=== DATA FOR THE TASK ===

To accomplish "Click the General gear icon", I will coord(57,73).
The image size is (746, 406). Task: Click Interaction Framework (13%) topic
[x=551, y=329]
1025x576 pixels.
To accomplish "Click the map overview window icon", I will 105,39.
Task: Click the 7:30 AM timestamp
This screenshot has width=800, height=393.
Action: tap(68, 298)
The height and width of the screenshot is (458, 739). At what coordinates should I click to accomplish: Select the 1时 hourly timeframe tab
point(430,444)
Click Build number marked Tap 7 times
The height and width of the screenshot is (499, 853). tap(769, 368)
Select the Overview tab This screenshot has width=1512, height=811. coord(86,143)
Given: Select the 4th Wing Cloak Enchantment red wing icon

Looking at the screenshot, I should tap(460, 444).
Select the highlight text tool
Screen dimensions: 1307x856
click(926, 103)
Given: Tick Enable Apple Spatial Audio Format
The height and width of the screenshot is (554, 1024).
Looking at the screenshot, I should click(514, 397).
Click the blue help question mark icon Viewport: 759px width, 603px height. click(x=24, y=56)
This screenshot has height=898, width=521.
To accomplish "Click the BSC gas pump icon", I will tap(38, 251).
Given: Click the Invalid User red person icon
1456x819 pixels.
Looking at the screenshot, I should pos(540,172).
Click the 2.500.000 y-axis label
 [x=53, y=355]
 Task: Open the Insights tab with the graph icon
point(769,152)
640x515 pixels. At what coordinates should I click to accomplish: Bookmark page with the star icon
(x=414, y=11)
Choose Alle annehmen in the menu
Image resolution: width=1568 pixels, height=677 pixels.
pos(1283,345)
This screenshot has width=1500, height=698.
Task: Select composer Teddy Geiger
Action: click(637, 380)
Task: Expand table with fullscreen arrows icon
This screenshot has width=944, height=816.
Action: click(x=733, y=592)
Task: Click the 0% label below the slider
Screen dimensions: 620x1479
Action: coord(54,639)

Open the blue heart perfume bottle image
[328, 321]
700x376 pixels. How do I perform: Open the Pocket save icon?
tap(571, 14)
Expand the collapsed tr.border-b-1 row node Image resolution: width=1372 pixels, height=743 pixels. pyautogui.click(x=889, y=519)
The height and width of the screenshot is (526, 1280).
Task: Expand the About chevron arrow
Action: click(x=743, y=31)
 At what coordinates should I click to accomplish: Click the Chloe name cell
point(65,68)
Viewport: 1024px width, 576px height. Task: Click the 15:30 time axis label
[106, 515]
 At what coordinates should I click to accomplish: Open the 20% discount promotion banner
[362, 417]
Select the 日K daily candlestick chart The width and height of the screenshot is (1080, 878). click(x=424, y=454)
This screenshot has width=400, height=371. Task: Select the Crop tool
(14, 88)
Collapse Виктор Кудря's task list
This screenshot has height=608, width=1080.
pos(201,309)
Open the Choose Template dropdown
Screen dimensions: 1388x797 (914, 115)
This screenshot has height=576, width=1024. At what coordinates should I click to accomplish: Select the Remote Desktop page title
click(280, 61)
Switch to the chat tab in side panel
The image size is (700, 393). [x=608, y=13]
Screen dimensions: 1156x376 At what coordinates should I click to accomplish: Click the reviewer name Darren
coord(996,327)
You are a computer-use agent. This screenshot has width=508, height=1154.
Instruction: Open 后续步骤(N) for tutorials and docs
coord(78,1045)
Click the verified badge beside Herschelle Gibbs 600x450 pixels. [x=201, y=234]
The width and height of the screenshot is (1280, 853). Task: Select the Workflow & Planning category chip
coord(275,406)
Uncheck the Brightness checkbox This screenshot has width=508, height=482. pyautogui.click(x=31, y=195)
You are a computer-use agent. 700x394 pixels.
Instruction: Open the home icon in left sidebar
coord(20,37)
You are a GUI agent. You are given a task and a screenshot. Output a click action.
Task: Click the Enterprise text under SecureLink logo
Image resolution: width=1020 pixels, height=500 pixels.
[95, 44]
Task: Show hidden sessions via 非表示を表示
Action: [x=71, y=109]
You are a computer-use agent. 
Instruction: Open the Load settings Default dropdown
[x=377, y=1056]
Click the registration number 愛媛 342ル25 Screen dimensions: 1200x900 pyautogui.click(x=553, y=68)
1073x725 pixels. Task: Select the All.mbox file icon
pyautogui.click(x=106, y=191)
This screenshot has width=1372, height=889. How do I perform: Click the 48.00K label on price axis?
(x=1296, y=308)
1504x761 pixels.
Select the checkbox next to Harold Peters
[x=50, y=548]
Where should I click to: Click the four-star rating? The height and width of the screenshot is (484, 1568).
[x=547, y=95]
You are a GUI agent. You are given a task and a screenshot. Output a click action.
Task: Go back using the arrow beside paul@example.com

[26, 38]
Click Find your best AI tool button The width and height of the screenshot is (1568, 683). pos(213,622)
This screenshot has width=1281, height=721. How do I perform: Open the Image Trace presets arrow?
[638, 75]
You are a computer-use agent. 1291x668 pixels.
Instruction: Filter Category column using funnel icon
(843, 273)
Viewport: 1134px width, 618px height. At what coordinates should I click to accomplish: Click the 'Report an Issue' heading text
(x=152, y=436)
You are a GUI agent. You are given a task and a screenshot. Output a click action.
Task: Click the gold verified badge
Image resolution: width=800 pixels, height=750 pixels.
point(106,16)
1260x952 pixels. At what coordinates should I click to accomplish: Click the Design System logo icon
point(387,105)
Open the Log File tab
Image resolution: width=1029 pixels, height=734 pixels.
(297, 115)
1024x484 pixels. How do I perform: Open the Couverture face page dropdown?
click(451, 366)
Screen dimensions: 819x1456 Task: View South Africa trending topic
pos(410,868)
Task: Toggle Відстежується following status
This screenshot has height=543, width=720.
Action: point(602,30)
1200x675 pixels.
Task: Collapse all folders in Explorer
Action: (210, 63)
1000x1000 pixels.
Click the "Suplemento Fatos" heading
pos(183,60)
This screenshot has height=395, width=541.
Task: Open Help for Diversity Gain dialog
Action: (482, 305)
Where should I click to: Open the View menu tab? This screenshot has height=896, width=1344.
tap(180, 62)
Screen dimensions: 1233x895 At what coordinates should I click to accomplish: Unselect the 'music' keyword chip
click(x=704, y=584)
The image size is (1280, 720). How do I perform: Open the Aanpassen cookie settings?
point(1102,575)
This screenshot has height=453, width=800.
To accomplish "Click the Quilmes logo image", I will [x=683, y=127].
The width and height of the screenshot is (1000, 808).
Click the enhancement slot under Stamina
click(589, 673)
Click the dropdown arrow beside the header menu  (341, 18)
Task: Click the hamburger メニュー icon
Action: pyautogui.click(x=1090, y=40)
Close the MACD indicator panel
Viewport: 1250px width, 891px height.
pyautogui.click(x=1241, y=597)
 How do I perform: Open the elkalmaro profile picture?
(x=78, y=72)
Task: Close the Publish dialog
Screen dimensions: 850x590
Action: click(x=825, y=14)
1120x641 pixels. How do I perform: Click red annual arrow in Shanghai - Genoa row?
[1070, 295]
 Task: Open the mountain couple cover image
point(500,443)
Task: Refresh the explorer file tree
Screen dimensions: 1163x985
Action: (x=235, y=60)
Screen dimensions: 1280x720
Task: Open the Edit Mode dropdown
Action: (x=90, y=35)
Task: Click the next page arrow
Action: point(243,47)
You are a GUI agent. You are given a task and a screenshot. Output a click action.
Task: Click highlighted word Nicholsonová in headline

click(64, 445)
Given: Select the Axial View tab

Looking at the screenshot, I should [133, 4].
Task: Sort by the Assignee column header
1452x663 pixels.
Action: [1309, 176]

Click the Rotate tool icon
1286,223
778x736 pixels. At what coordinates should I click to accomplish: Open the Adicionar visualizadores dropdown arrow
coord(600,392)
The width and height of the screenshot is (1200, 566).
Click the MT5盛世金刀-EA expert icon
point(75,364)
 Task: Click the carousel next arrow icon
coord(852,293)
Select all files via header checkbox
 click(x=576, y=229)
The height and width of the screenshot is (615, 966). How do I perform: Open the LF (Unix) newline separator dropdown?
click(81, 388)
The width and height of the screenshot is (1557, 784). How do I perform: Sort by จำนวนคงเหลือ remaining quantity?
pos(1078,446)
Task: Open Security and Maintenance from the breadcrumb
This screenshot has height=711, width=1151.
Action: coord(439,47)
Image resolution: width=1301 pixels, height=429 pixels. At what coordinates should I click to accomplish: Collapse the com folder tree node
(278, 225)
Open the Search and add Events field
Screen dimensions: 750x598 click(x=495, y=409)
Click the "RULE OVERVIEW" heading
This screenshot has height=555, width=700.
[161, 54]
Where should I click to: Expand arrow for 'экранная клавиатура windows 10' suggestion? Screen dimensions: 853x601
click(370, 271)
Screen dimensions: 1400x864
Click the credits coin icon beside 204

===

- DIRECTIONS
Take the line above containing "Viewport: 1134px width, 618px", the line containing "This screenshot has height=453, width=800.", and all lines in between, and copy them exactly without anything else.

- OUTPUT BELOW
Viewport: 1134px width, 618px height. At what coordinates should I click to accomplish: Click the 'Report an Issue' heading text
(x=152, y=436)
You are a GUI agent. You are given a task and a screenshot. Output a click action.
Task: Click the gold verified badge
Image resolution: width=800 pixels, height=750 pixels.
point(106,16)
1260x952 pixels. At what coordinates should I click to accomplish: Click the Design System logo icon
point(387,105)
Open the Log File tab
Image resolution: width=1029 pixels, height=734 pixels.
(297, 115)
1024x484 pixels. How do I perform: Open the Couverture face page dropdown?
click(451, 366)
Screen dimensions: 819x1456 Task: View South Africa trending topic
pos(410,868)
Task: Toggle Відстежується following status
This screenshot has height=543, width=720.
Action: point(602,30)
1200x675 pixels.
Task: Collapse all folders in Explorer
Action: (210, 63)
1000x1000 pixels.
Click the "Suplemento Fatos" heading
pos(183,60)
This screenshot has height=395, width=541.
Task: Open Help for Diversity Gain dialog
Action: (482, 305)
Where should I click to: Open the View menu tab? This screenshot has height=896, width=1344.
tap(180, 62)
Screen dimensions: 1233x895 At what coordinates should I click to accomplish: Unselect the 'music' keyword chip
click(x=704, y=584)
The image size is (1280, 720). How do I perform: Open the Aanpassen cookie settings?
point(1102,575)
This screenshot has height=453, width=800.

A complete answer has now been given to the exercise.